* _Text provided_

────

Draw a rough sketch of the energy profile for each of the following cases: a. \(\Delta E=+10 \mathrm{~kJ} / \mathrm{mol}, E_{\mathrm{a}}=25 \mathrm{~kJ} / \mathrm{mol}\) b. \(\Delta E=-10 \mathrm{~kJ} / \mathrm{mol}, E_{\mathrm{a}}=50 \mathrm{~kJ} / \mathrm{mol}\) c. \(\Delta E=-50 \mathrm{~kJ} / \mathrm{mol}, E_{\mathrm{a}}=50 \mathrm{~kJ} / \mathrm{mol}\)

The central idea of the collision model is that molecules must collide in order to react. Give two reasons why not all collisions of reactant molecules result in product formation.

Table \(12.2\) illustrates how the average rate of a reaction decreases with time. Why does the average rate decrease with time? How does the instantaneous rate of a reaction depend on time? Why are initial rates used by convention?

Consider the reaction $$ 3 \mathrm{~A}+\mathrm{B}+\mathrm{C} \longrightarrow \mathrm{D}+\mathrm{E} $$ where the rate law is defined as $$ -\frac{\Delta[\mathrm{A}]}{\Delta t}=k[\mathrm{~A}]^{2}[\mathrm{~B}][\mathrm{C}] $$ An experiment is carried out where \([\mathrm{B}]_{0}=[\mathrm{C}]_{0}=1.00 \mathrm{M}\) and \([\mathrm{A}]_{0}=1.00 \times 10^{-4} M\) a. If after \(3.00 \mathrm{~min},[\mathrm{~A}]=3.26 \times 10^{-5} M\), calculate the value of \(k\). b. Calculate the half-life for this experiment. c. Calculate the concentration of \(\mathrm{B}\) and the concentration of \(\mathrm{A}\) after \(10.0 \mathrm{~min}\).

────

* _Material supplied_
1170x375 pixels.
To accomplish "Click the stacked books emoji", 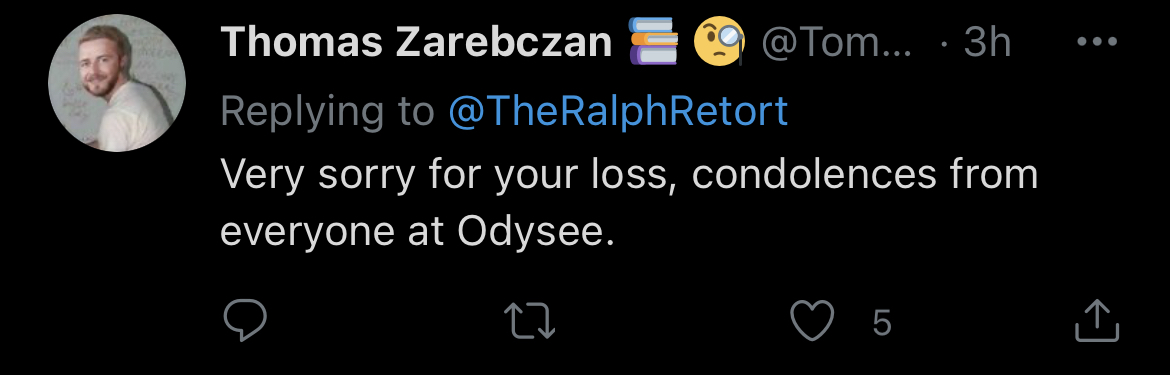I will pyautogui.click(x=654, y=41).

────

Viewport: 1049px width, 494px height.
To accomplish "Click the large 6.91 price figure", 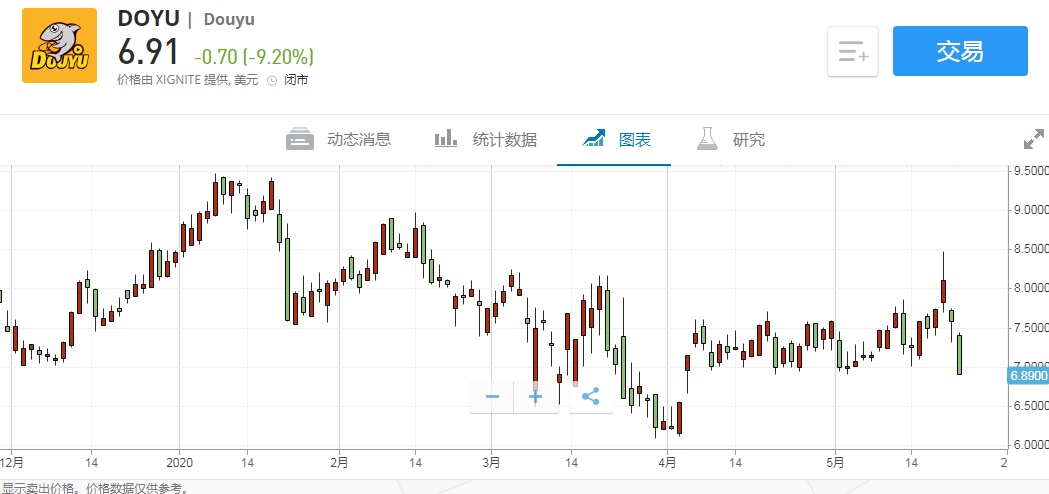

────

* _Set tasks_
[1] Repeat the kinetics problems word for word, between "Table \(12.2\) illustrates" and "used by convention?", inclusive.
[2] List each case in the kinetics problems that asks for an energy profile sketch, together with its ΔE and Ea values.
[3] Take the kinetics problems further by writing one more problem that follows their final one, in the same style.

* _Replies_
[1]
Table \(12.2\) illustrates how the average rate of a reaction decreases with time. Why does the average rate decrease with time? How does the instantaneous rate of a reaction depend on time? Why are initial rates used by convention?

[2]
a. ΔE = +10 kJ/mol, Ea = 25 kJ/mol
b. ΔE = −10 kJ/mol, Ea = 50 kJ/mol
c. ΔE = −50 kJ/mol, Ea = 50 kJ/mol

[3]
The decomposition of hydrogen iodide on finely divided gold at \(150^{\circ} \mathrm{C}\) is zero order with respect to HI. The rate defined below is constant at \(1.20 \times 10^{-4} \mathrm{~mol} / \mathrm{L} \cdot \mathrm{s}\) $$ \begin{array}{r} 2 \mathrm{HI}(g) \stackrel{\mathrm{Au}}{\longrightarrow} \mathrm{H}_{2}(g)+\mathrm{I}_{2}(g) \\ \text { Rate }=-\frac{\Delta[\mathrm{HI}]}{\Delta t}=k=1.20 \times 10^{-4} \mathrm{~mol} / \mathrm{L} \cdot \mathrm{s} \end{array} $$ a. If the initial HI concentration was \(0.250 \mathrm{~mol} / \mathrm{L}\), calculate the concentration of HI at 25 minutes after the start of the reaction. b. How long will it take for all of the \(0.250 M\) HI to decompose?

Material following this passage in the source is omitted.